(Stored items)
- - - - - - -
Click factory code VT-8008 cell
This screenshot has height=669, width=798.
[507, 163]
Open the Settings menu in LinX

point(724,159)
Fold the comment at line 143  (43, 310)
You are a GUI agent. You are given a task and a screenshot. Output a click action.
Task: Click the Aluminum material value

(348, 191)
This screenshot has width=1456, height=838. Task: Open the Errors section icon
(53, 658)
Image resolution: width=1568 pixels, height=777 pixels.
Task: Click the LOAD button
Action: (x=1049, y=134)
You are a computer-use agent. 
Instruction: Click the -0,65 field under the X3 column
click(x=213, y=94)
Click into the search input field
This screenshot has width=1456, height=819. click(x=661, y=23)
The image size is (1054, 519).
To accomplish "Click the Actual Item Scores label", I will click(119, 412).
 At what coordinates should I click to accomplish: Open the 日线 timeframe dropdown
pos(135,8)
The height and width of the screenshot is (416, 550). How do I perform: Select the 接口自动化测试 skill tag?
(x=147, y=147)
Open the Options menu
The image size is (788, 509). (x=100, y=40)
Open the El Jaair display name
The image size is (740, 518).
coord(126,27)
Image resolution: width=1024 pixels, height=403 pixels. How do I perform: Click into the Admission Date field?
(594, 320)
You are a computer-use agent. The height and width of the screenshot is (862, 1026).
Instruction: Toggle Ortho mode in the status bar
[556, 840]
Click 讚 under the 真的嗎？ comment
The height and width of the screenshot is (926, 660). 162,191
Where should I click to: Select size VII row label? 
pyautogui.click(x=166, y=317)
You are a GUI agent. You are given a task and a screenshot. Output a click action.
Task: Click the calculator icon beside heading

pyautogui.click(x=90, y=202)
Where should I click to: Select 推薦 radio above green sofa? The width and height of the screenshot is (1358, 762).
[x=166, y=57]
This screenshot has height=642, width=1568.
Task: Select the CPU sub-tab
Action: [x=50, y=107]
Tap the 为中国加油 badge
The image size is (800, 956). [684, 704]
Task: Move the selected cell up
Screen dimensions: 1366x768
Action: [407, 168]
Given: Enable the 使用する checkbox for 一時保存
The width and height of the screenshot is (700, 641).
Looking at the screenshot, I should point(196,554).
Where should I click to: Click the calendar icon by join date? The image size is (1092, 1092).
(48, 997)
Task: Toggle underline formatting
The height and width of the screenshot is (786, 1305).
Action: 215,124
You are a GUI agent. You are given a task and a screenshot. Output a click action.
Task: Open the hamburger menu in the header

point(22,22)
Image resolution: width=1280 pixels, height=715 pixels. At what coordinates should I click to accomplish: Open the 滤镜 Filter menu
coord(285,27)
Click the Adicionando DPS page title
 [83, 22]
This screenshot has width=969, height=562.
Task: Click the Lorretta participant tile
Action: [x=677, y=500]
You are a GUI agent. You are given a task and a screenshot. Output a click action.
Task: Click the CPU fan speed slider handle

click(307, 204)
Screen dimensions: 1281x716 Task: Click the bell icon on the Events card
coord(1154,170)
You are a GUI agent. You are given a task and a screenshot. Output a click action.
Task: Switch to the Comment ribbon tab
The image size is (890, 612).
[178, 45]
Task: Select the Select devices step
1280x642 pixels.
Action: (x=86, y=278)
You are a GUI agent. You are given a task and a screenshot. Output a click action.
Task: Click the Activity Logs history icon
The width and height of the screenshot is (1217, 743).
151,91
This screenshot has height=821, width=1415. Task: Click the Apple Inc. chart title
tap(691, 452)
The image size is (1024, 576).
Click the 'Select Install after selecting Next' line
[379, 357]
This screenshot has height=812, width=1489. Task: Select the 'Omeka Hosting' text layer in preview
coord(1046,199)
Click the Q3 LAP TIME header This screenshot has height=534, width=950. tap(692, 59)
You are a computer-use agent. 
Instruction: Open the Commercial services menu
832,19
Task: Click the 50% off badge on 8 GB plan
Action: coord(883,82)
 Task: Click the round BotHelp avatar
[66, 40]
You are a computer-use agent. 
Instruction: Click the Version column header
- - - - - - -
EXERCISE DETAILS — When a line among the entries contains "cell", pull that line out.

TASK OUTPUT —
Click factory code VT-8008 cell
Task: Move the selected cell up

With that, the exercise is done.